(Extract begins)

- Theatrical release poster
- Directed by: Daniel Taplitz
- Written by: Daniel Taplitz
- Produced by: Michael Chinich Daniel Goldberg Joe Medjuck
- Starring: Aidan Quinn; Courteney Cox; Anthony LaPaglia;
- Cinematography: Slawomir Idziak
- Edited by: Michael Jablow [fr]
- Music by: Joseph Vitarelli
- Production companies: Northern Lights Entertainment Gramercy Pictures
- Distributed by: Universal Pictures
- Release date: May 2, 1997;
- Running time: 88 minutes
- Country: United States
- Language: English
- Budget: $5 million
- Box office: $548,562

= Commandments (film) =

Commandments is a 1997 American romantic comedy drama film written and directed by Daniel Taplitz, and starring Aidan Quinn, Courteney Cox and Anthony LaPaglia.

(Extract ends)
(Dataset entries begins)

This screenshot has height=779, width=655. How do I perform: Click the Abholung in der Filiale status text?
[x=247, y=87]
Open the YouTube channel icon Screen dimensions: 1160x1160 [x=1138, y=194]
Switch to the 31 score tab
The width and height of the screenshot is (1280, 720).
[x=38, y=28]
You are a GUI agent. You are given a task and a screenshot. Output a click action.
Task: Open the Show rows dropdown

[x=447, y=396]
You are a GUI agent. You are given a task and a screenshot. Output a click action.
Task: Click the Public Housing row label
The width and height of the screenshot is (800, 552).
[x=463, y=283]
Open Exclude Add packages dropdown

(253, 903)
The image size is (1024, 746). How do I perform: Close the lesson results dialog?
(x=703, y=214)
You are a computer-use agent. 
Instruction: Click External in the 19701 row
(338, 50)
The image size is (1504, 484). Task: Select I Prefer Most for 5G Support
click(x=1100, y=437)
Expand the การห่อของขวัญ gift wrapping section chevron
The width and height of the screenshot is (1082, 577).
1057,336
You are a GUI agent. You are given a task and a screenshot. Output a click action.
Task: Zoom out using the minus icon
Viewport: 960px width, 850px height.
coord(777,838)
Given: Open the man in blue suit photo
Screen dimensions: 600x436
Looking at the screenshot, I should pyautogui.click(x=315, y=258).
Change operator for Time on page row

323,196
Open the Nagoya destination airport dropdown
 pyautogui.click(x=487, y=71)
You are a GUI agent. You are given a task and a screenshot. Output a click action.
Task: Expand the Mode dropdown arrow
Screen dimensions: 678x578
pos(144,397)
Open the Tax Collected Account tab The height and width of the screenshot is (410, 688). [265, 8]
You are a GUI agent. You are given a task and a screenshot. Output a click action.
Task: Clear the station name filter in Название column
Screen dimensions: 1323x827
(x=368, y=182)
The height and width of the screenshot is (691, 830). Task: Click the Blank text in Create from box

(Dataset entries ends)

→ **Questions**:
1. What is the running time of the film in the Commandments article?
2. Carry on the article about the film Commandments from the point where it stops.

→ **Responses in order**:
1. 88 minutes

2.
==Plot==
Ever since Seth Warner's wife died two years ago, his life has gone to pieces. In his rage, he affronts God who seemingly responds by stopping his suicide attempt and his screaming at God above by crippling his dog and putting Seth in the hospital. So Seth sets out to break all the Ten Commandments. Moving in with his sister-in-law, Rachel and her reporter-husband, Harry, he systematically starts breaking each of the commandments, increasingly aided by Harry and Rachel. When Rachel finds out Harry has been having an affair, she responds by having an affair with Seth. Seth then steals all of Harry's personally autographed guitars and pawns them, subsequently lying to the police that it was part of an insurance scam and Harry was in on it. Harry loses his job and finds out Rachel is pregnant with Seth's baby. Seth attempts to kill himself but is swallowed by a whale and the belly is cut open and Seth is released. Rachel decides to marry Seth and raise the baby with him. Harry stands on top of a building with Seth's crippled dog the same way Seth did before and asks for a sign from God. Perhaps to be saved like Seth was.